As the on-going dispute over its Quality Assurance Scheme for Advocates (QASA) rumbles on, the Bar Standards Board (BSB) has asked that Queen’s Counsel Appointments (QCA) consider developing a system of re-accrediting criminal silks as the body seeks ways to ‘protect the public from poor standards of advocacy’.
Announced yesterday (23 March), the body said the potential for QCA to play a role in the ‘continuous quality assurance of QCs’ was previously proposed in March 2013 in response to comments raised during the final consultation for the unpopular QASA, a scheme proposing that barristers may only accept trials on a par with their assessed and graded advocacy abilities.

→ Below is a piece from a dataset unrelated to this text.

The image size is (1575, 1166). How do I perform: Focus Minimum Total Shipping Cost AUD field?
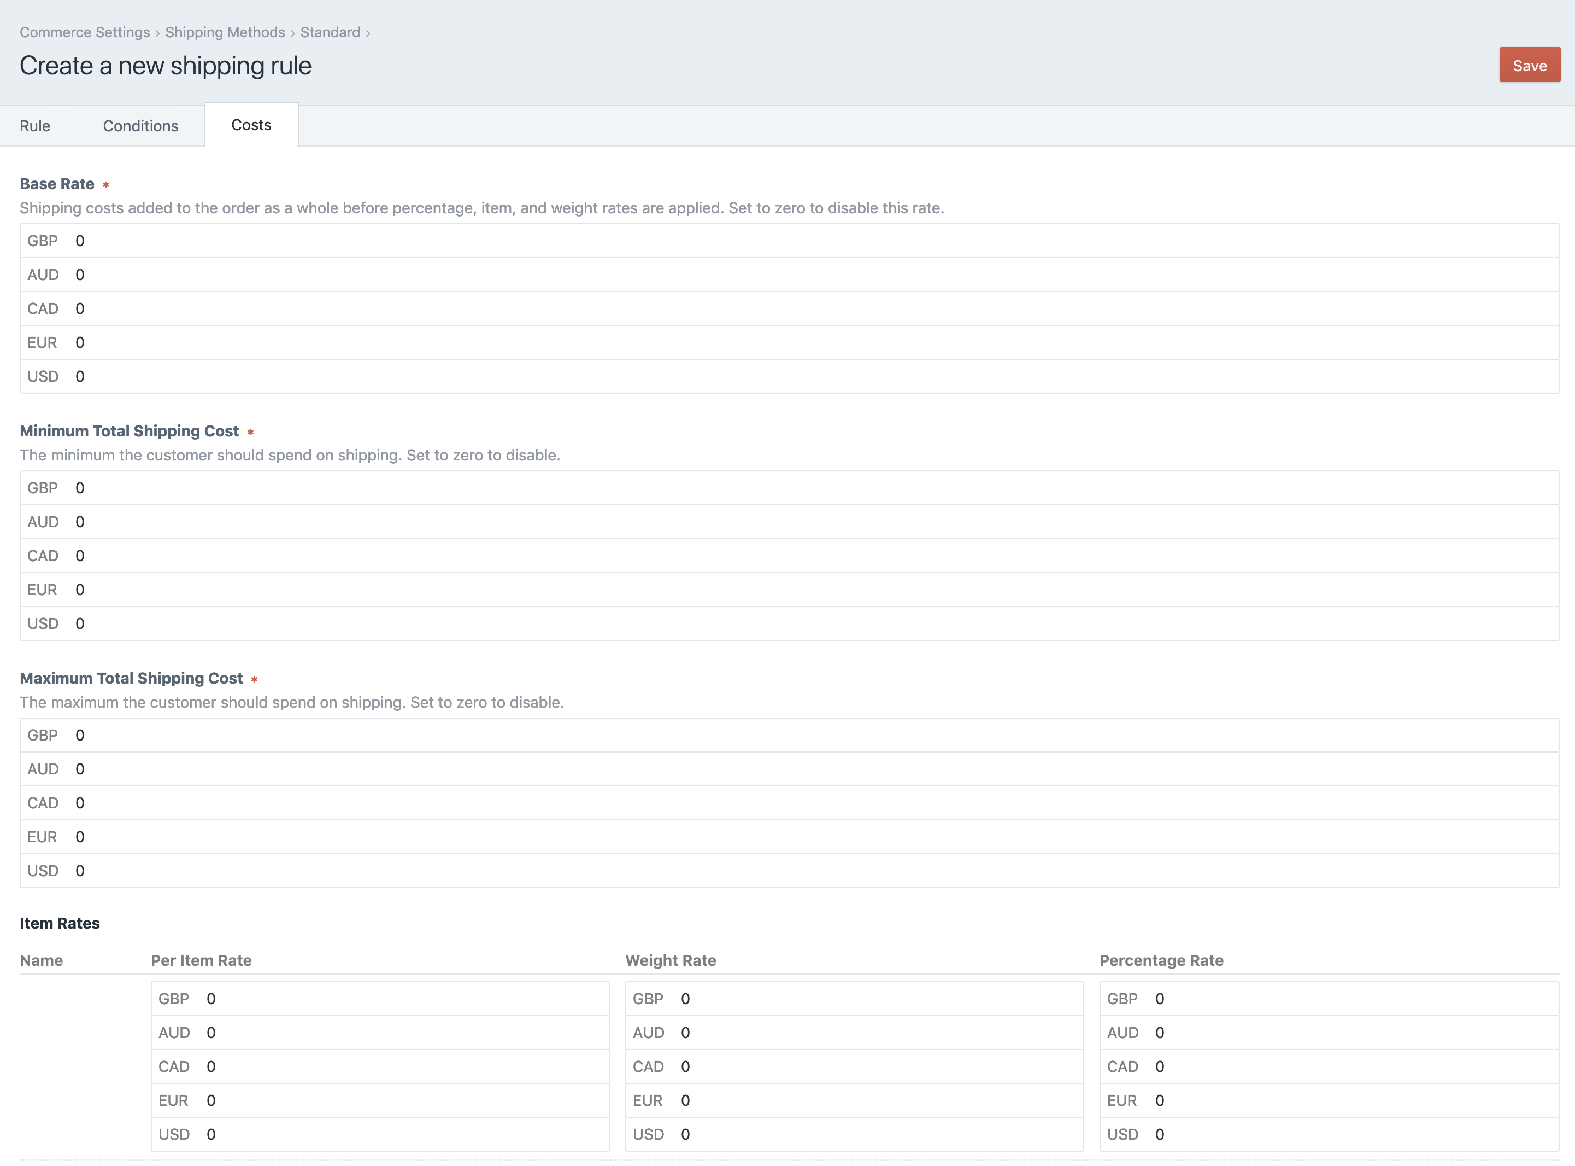tap(811, 522)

The BSB’s latest request also follows the regulator’s January board meeting in which it aimed to explore forms of protection from poor standards of advocacy. The BSB added that should QCA accept the request, the design of the QC re-accreditation scheme would be ‘at their discretion’ and the BSB would then consider what impact the QCA re-accreditation scheme had on QASA.
Other major proposals put forward by the BSB of late include placing chambers and employers back in charge of pupillage, after concerns of evidence of increasing costs throughout Bar training that would influence the range of people considering such a career. The body also recently set the minimum professional indemnity insurance cover for BSB-regulated business at £500,000.

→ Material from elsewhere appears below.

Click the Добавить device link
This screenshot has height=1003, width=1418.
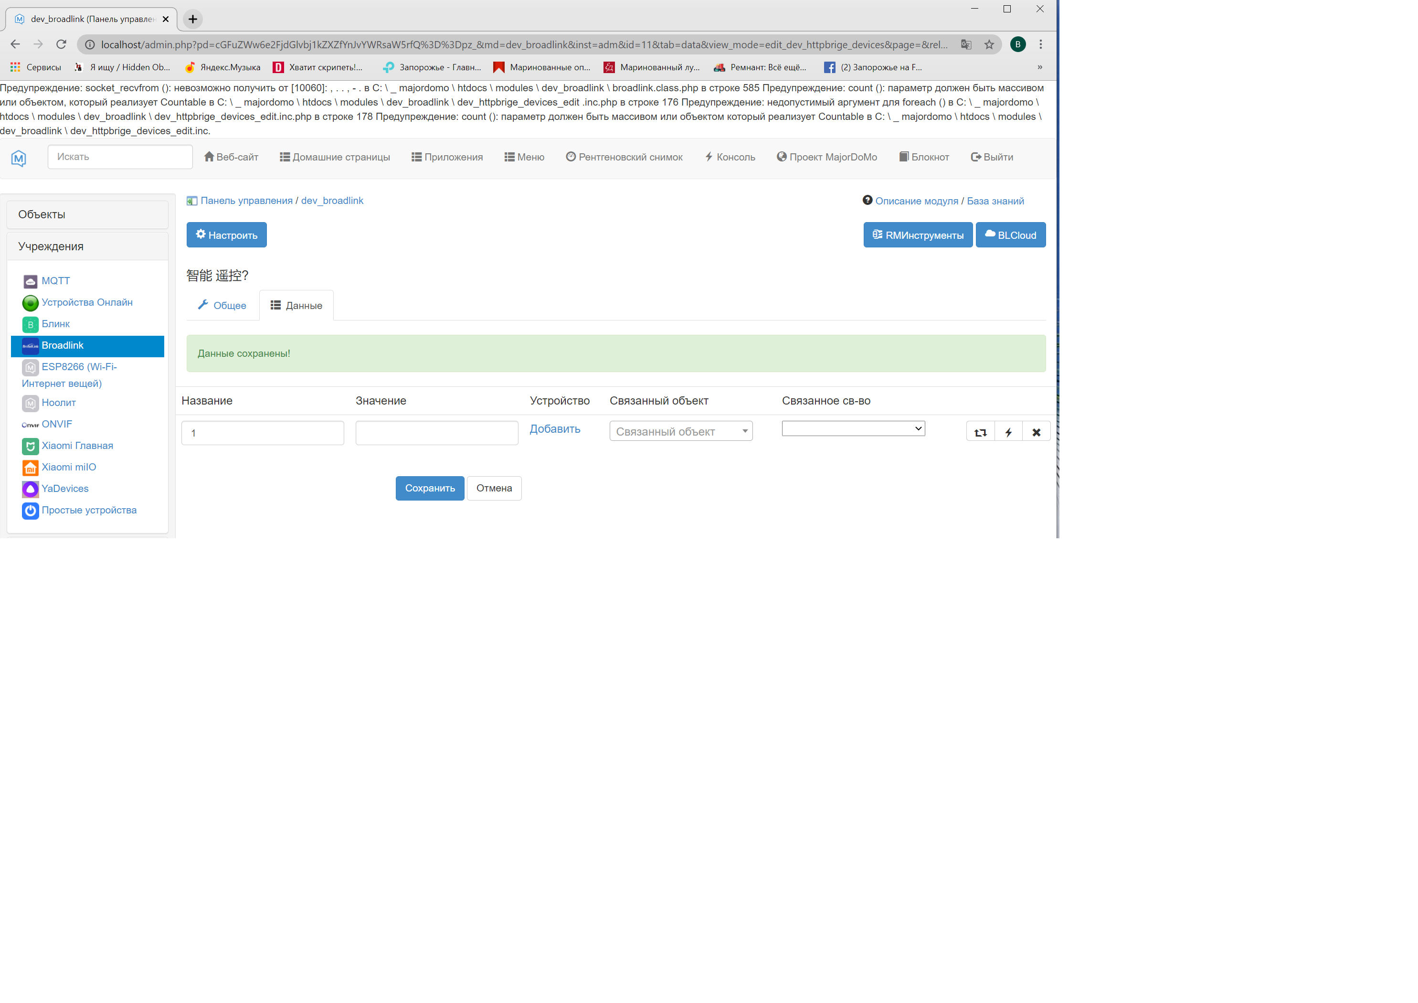[555, 429]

On the latest request, BSB director of supervision Oliver Hanmer said: ‘As the barristers’ regulator it is our job to set up systems that safeguard clients from those advocates who are simply not as good as they should be, no matter their level of experience. We are resolutely committed to achieving this aim.
‘Criminal barristers are appointed QC because they consistently operate at the highest standards of advocacy. And, while we firmly believe it is not in the public interest to exempt QCs from quality assurance, we think QCA – should they accept our request – may be better placed than we are to deliver this process.’